- One hundred electric vehicle (EV) chargers are being installed at national parks around the country, thanks to a partnership between the National Park Foundation, National Park Service (NPS), Department of Energy (DOE) and BMW of North America.
- Since 2017, more than 90 chargers have been installed at 13 different parks in seven states, with the remaining ones due later this month. The locations were selected after an analysis of factors like distance to the nearest chargers, the strength of local EV markets and landscape considerations.
- The chargers have industry-standard plugs and are not proprietary to maximize use across different brands, according to a BMW spokesman.
National parks are commonly designed for driving, but their remote locations and lack of charging infrastructure aren’t ideal for the limited range of EVs. The installation of chargers should help encourage more drivers to bring clean vehicles, especially if they’re placed in parks that EV drivers might actually visit.
The first charger was installed at New Jersey’s Thomas Edison National Historical Park, and others have been placed in EV-heavy states like Massachusetts (Cape Cod National Seashore), California (Death Valley National Park, Golden Gate National Recreation Area and Channel Island National Park) and Washington (Mount Rainier and Olympic National Parks). The partners do not yet have information on how many drivers are using the chargers.

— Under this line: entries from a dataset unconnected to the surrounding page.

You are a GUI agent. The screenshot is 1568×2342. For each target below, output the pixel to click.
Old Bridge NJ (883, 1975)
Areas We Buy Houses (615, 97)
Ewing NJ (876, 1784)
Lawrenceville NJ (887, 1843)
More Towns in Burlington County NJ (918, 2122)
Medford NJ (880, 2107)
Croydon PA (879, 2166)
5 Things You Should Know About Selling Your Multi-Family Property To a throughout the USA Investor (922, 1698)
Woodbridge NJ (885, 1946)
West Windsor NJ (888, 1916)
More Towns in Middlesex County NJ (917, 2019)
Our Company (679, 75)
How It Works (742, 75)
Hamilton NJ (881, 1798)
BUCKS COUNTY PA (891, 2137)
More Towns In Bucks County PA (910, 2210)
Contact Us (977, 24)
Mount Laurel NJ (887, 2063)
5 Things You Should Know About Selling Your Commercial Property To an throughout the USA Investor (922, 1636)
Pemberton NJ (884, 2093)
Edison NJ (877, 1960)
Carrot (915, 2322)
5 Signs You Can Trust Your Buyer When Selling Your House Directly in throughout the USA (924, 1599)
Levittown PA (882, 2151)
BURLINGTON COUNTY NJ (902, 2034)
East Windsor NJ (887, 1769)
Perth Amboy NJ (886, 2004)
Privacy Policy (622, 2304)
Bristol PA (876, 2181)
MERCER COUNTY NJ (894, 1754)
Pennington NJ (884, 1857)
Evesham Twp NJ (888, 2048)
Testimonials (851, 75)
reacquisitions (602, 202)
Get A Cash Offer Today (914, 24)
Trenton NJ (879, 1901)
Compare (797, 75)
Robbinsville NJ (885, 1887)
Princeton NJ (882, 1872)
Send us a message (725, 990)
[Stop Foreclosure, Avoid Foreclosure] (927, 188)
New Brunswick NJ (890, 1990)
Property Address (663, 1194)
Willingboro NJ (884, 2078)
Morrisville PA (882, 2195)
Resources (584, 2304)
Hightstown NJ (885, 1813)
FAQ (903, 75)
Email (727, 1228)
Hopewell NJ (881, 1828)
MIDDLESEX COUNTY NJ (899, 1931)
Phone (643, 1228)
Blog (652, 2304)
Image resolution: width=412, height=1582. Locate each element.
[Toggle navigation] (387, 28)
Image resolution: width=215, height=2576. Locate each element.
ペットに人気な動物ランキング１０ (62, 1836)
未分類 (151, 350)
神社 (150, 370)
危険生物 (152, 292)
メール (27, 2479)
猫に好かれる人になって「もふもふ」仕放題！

Installing more charging infrastructure is a necessary step to get more EVs on the road, but a lot of those installations have put fast chargers in cities or along major highways. According to Bloomberg, there were just over 60,000 public charging outlets in the U.S. last year; it’s estimated that as many as 30 million will be required if EVs are 30% of the market share by 2030, according to the International Energy Agency.
Installing chargers in destinations like parks and shopping centers (Walmart, for example, has installed chargers at its stores) will ensure that EVs can be used everywhere, not just in cities.